Nei cinque anni successivi al massacro di Charlie Hebdo, che ha preso di mira la libertà di espressione, gli islamisti sono riusciti a commettere atrocità contro obiettivi come un prete, in una chiesa cattolica a Rouen; una festa nazionale istituzionale (l’attacco sferrato a Nizza durante i festeggiamenti del Giorno della Bastiglia); le comunità ebraiche (da Parigi a Tolosa) e la gente comune. Lo scorso ottobre, un islamista ha colpito uno degli edifici più sicuri della Francia: il monumentale quartier generale della polizia di Parigi, nei pressi della cattedrale di Notre-Dame, in cui ha ucciso quattro colleghi. “Questa è un importante punto di svolta nel terrorismo islamista”, ha spiegato Gilles Kepel, esperto di Medio Oriente e di jihadismo.
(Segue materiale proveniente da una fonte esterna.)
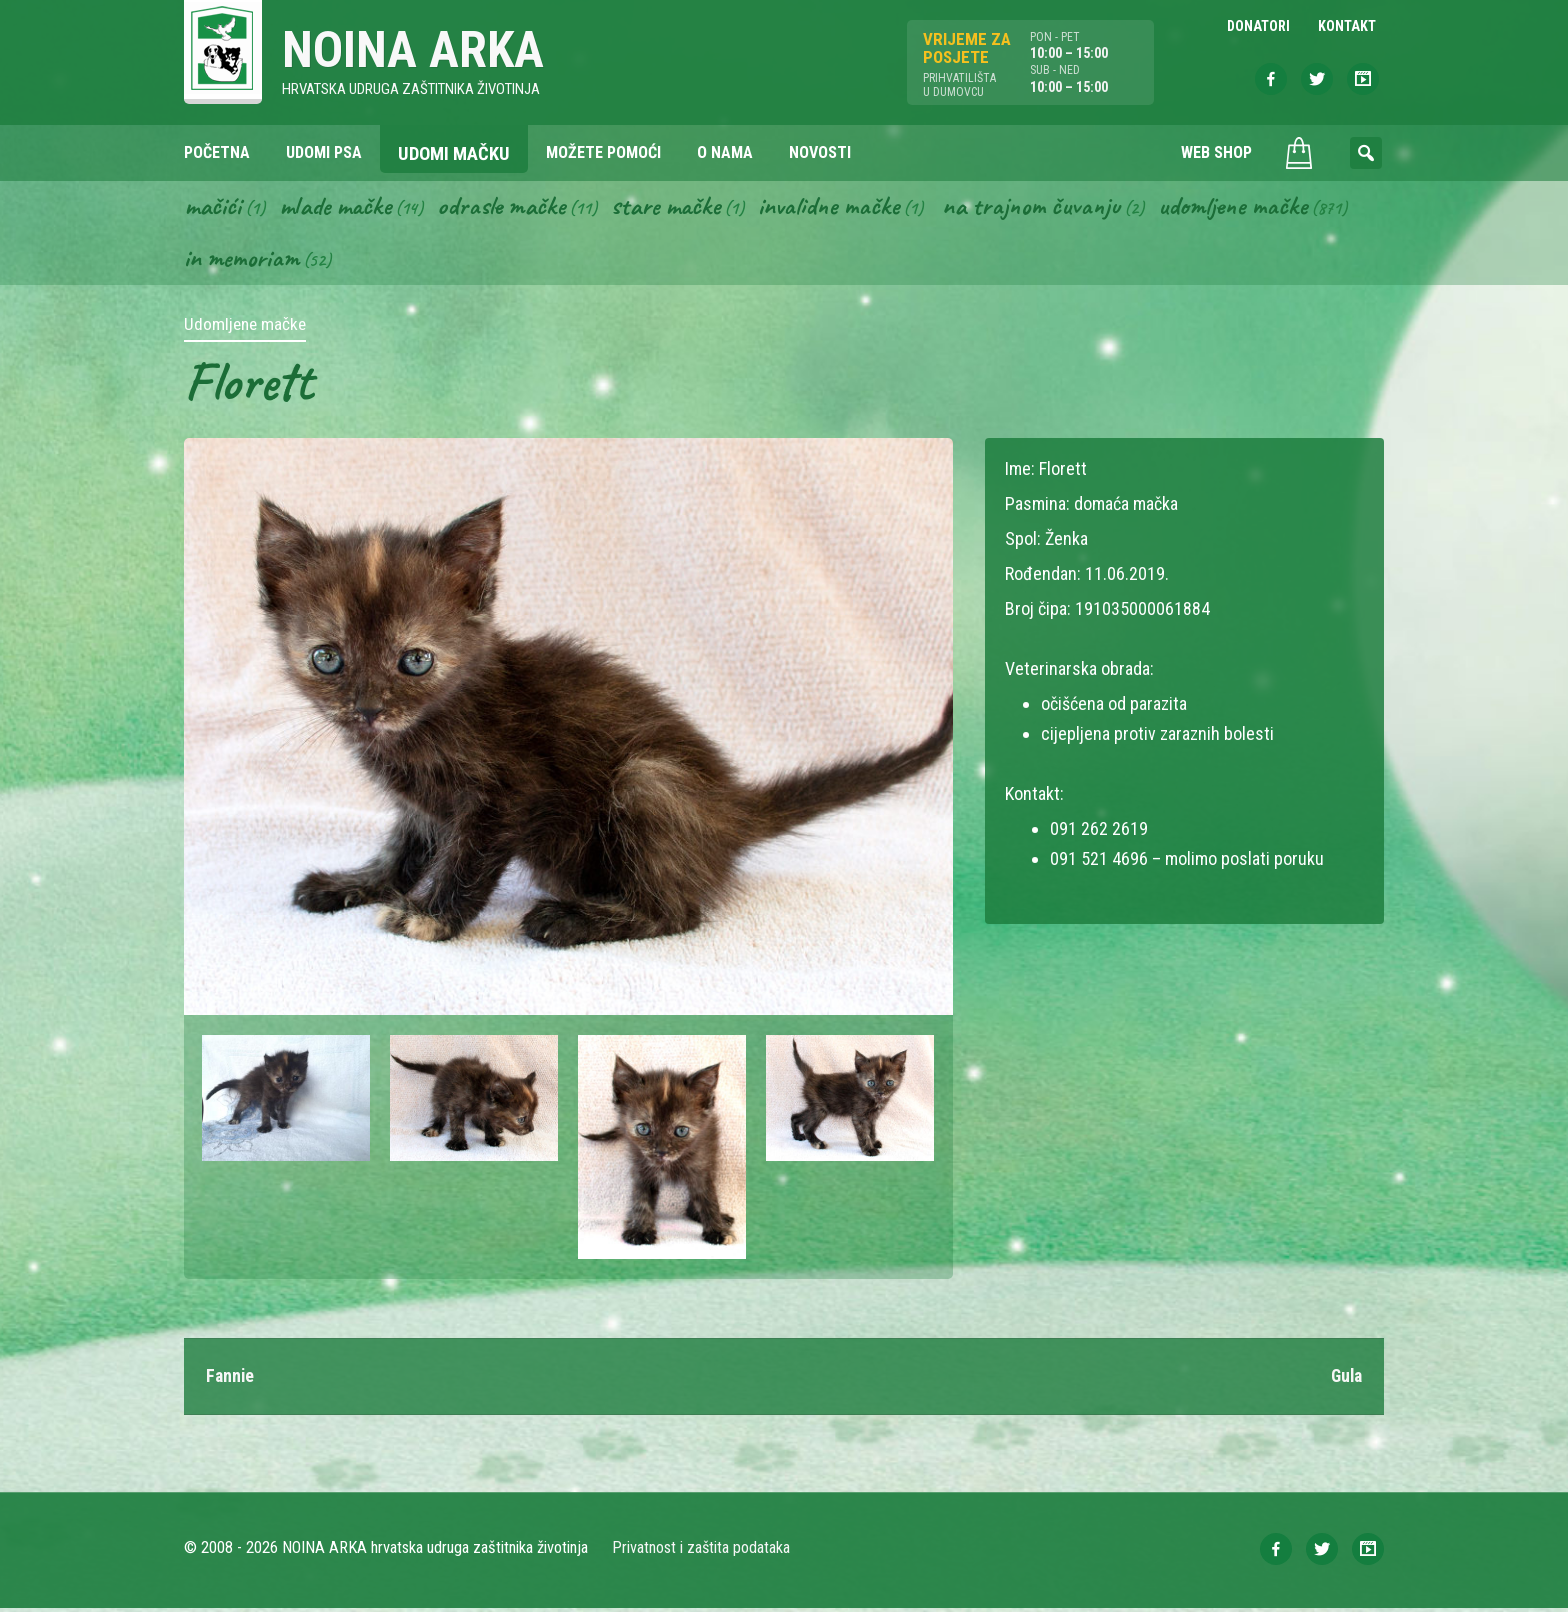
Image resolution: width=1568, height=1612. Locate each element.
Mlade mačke (339, 208)
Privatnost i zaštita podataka (701, 1551)
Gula (1345, 1379)
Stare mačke (676, 208)
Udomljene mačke (1256, 208)
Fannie (231, 1379)
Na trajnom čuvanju (1051, 208)
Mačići (213, 208)
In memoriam (242, 261)
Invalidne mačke (844, 208)
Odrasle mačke (509, 208)
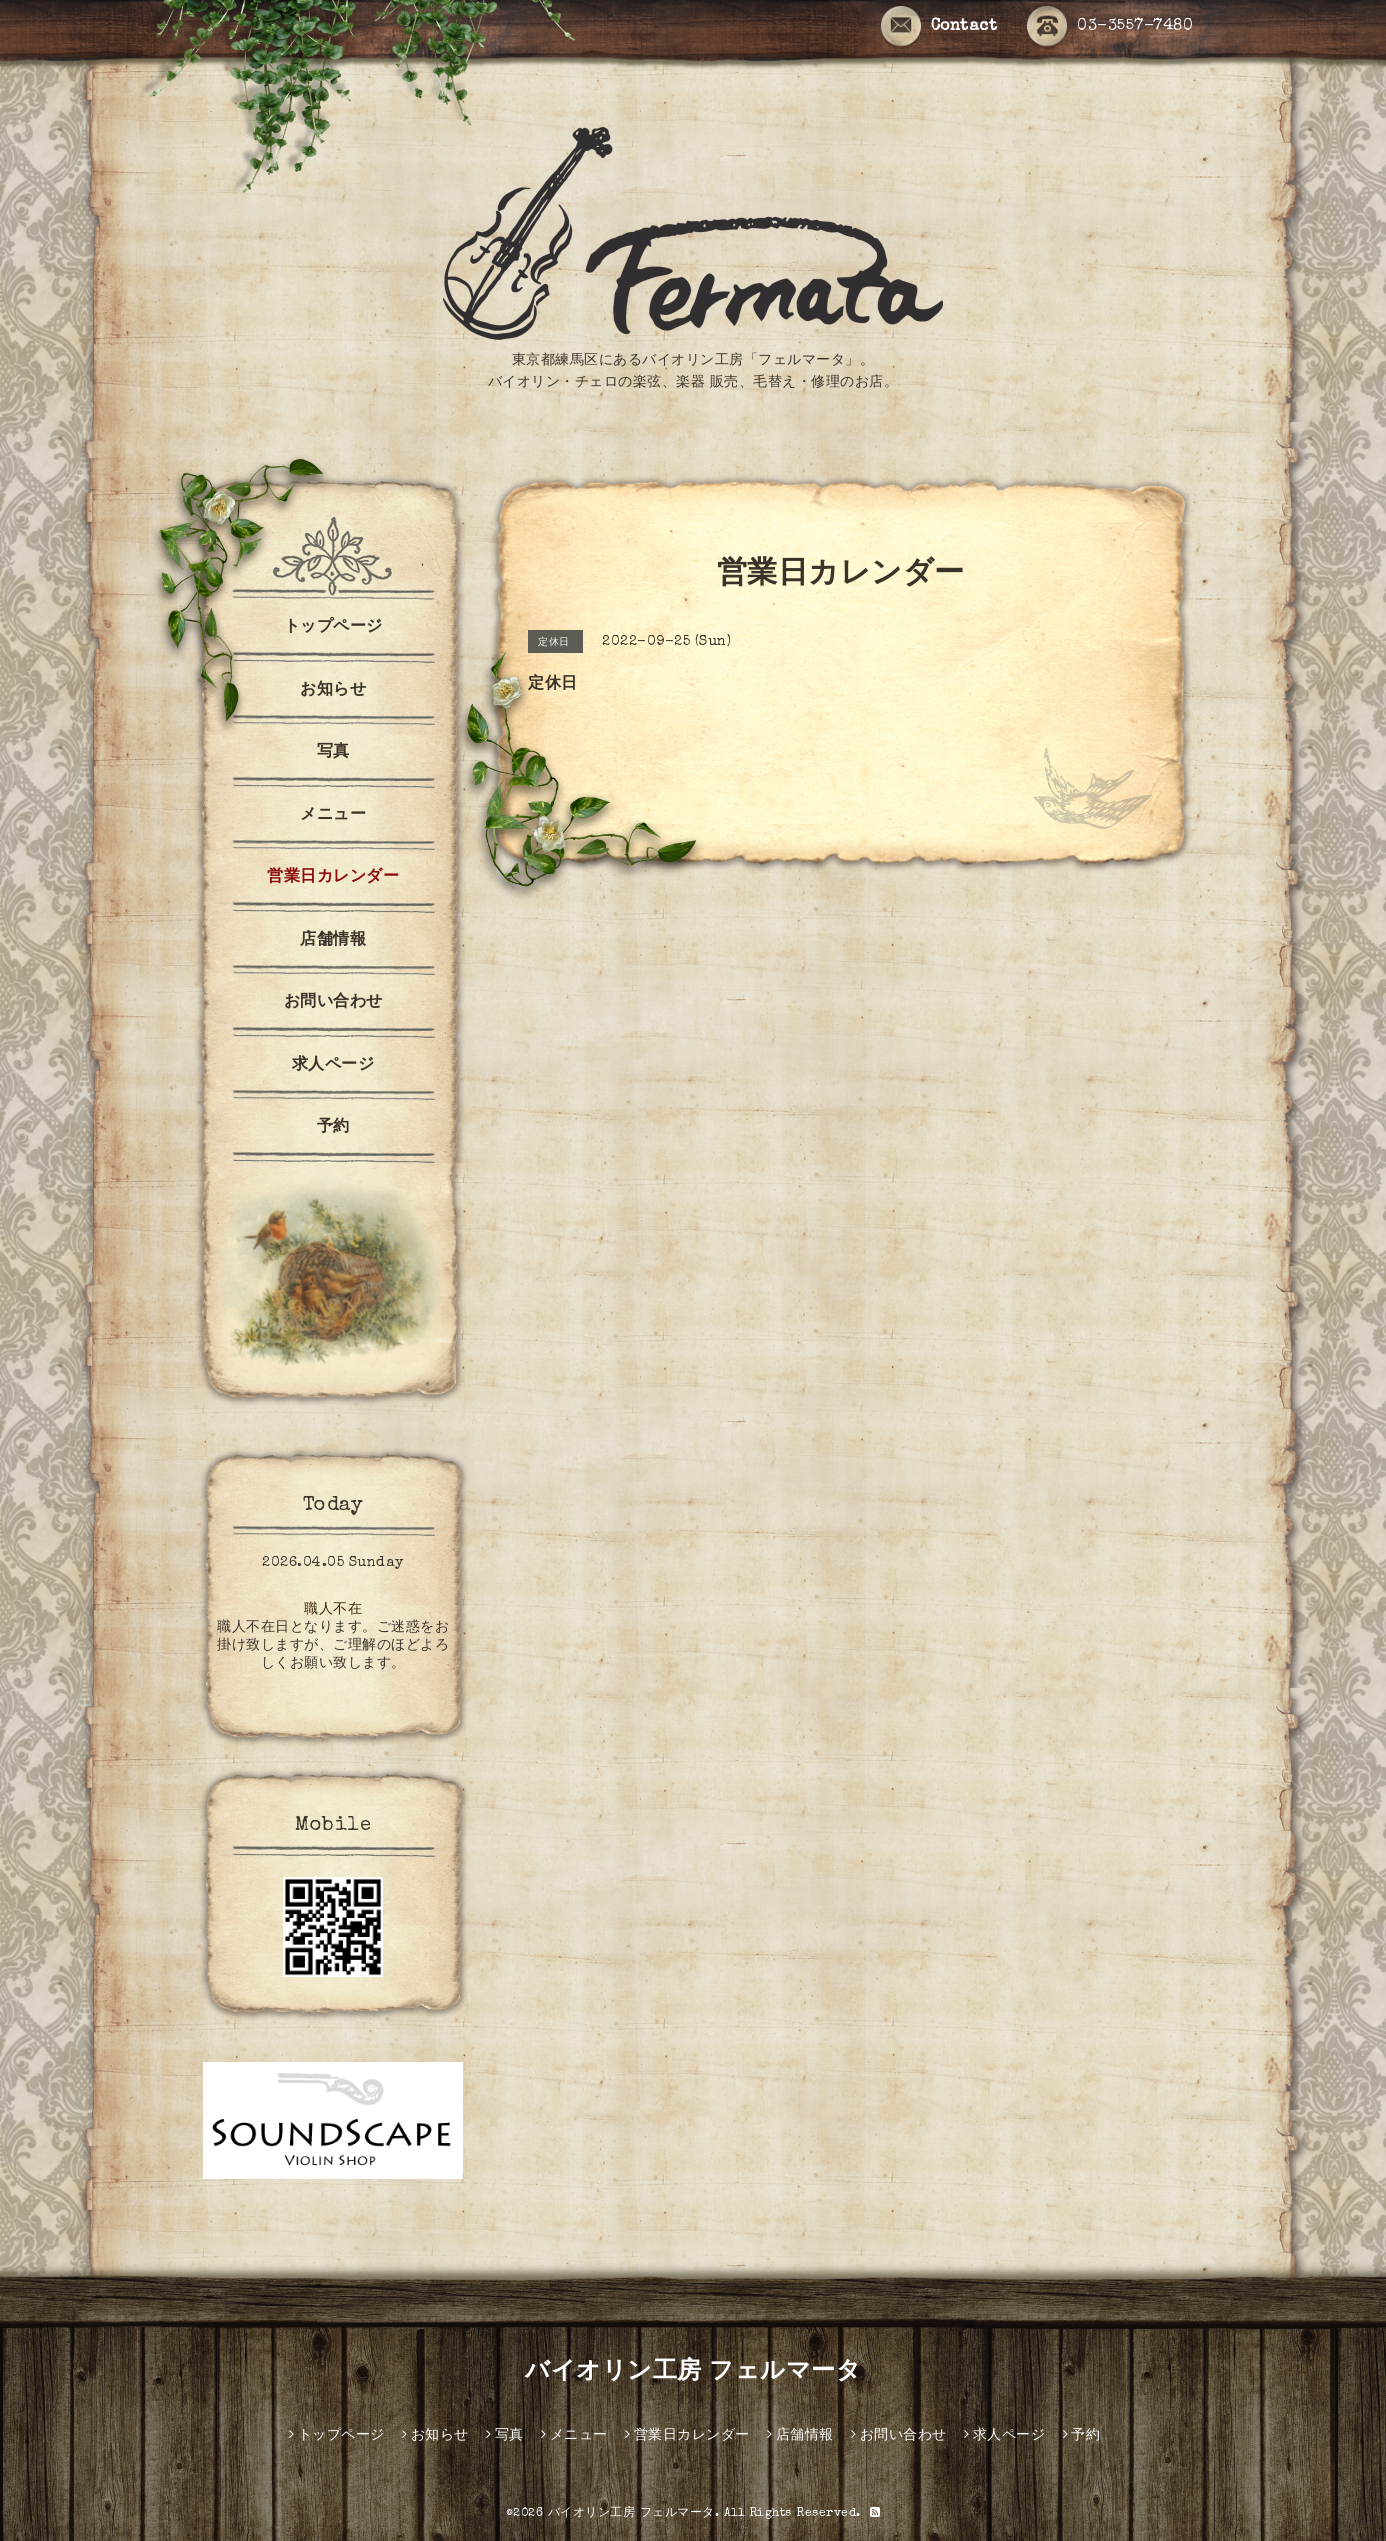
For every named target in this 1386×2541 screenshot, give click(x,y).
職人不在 (333, 1610)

È difficile credere che la polizia su cui facciamo affidamento per proteggerci e dovrebbe essere il nostro ultimo bastione contro il terrorismo possa essa stessa essere vittima di terrorismo, sgozzata nel sancta sanctorum della Prefettura di polizia”.

Sulla scia dell’attacco, sono state sequestrate le armi a sette agenti di polizia “sospettati di radicalizzazione”.

“Ho l’impressione che le nostre difese immunitarie siano crollate e che l’islamismo stia vincendo”, afferma il saggista francese Pascal Bruckner.

“Le sue principali rivendicazioni sono state soddisfatte: più nessuno osa pubblicare caricature di Maometto. L’autocensura prevale. (...) Le espressioni di odio vengono dirette contro quelli che resistono all’oscurantismo e non contro quest’ultimo. Per non parlare della psichiatrizzazione del terrorismo per scagionare meglio l’Islam. Se agli inizi degli anni Duemila ci avessero detto che una ventina di vignettisti e intellettuali francesi avrebbe dovuto vivere sotto scorta, nessuno ci avrebbe creduto. La soglia di sottomissione è aumentata”.

Cinque anni dopo l’attacco terroristico nella sede di Charlie Hebdo, la libertà di parola è meno libera in Francia. “Nessuno oggi pubblicherebbe le caricature di Maometto”, ha dichiarato di recente Philippe Val, ex direttore di Charlie. “Negli ultimi cinque anni sono andata alla stazione di polizia ogni mese per presentare una denuncia per minacce di morte, non per insulti, minacce di morte”, confessa oggi Marika Bret, giornalista del giornale satirico.

A Parigi, cinque anni dopo gli omicidi di Charlie Hebdo, c’è stata una grande marcia per protestare non contro il terrorismo, ma contro “l’islamofobia”. “Voltaire scompare di fronte a Maometto, e l’Illuminismo davanti alla Sottomissione”, nelle parole dello scrittore Éric Zemmour. E il Qatar finanzia ancora liberamente la costruzione di moschee francesi.

Nel 2017, due anni dopo l’uccisione di alcuni ebrei in un attacco terroristico a un supermercato kosher di Parigi, una donna ebrea, Sarah Halimi, è stata torturata e uccisa nel suo appartamento di Parigi dal suo vicino di casa, Kobili Traoré, al grido di “Allahu Akbar”. Una corte d’appello ha di recente stabilito che l’uomo “non è penalmente responsabile” delle sue azioni. Come ha dichiarato il rabbino capo di Francia, rav Haim Korsia, è una “licenza per uccidere gli ebrei”.

Oggi, l’antisemitismo è talmente lampante che sarebbe difficile nasconderlo senza cadere nel ridicolo”, ha detto lo storico Georges Bensoussan. “[Il vero tabù non è l’antisemitismo], ma chi sono gli antisemiti”, il che significa che oggi in Francia è tabù dire che l’islamismo è la fonte più importante di antisemitismo.

Una settimana dopo l’attacco terroristico alla sede di Charlie Hebdo, in cui furono uccisi nove membri dello staff e altri quattro feriti, il settimanale pubblicò una copertina che ritraeva Maometto con il viso rigato da una lacrima mentre dichiarava: “Tout est pardonné” (“Tutto è perdonato”). Cinque anni dopo, sembra che tutto sia stato perdonato. Molti dichiararono con orgoglio: “Je suis Charlie”. Gran parte non si è dimostrata tale.